= Exercise description =
Which lines of the entries below include "agent"? List them all.

____ Excerpted records

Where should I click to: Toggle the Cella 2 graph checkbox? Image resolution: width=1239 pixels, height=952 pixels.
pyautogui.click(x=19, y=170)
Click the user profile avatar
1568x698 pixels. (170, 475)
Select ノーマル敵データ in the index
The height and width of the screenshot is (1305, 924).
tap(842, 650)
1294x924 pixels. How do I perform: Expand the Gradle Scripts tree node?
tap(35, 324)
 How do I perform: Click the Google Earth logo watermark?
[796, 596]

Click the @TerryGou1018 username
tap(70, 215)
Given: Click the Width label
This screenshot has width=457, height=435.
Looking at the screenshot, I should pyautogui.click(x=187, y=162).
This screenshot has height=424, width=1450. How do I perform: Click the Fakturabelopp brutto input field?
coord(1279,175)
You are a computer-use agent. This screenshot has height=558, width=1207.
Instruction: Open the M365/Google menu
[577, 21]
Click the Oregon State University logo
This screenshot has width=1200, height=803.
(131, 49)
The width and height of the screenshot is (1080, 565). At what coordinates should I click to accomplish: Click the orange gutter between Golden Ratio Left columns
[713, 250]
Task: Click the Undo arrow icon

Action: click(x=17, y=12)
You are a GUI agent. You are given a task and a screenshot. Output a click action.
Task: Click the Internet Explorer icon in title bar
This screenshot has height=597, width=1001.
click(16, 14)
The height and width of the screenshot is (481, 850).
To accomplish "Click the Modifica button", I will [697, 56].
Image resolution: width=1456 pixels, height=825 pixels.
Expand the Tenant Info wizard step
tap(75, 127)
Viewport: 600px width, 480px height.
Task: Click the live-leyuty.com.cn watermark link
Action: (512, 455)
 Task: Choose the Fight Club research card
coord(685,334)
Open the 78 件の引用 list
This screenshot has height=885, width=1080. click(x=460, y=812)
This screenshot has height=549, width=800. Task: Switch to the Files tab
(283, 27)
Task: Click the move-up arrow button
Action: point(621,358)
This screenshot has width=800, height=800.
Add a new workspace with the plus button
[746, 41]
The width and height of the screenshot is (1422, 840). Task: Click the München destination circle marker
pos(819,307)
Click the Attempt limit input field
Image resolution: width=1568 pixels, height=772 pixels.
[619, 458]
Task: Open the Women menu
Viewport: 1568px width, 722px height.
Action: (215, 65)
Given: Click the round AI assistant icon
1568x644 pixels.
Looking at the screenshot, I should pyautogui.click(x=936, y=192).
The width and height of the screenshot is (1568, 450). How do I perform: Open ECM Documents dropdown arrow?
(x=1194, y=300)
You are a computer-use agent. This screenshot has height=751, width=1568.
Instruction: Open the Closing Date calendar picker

________

= Answer box =
You are a computer-use agent. This screenshot has height=558, width=1207.
You are a GUI agent. You are given a task and a screenshot. Output a click action.
You are a computer-use agent. This screenshot has height=751, width=1568.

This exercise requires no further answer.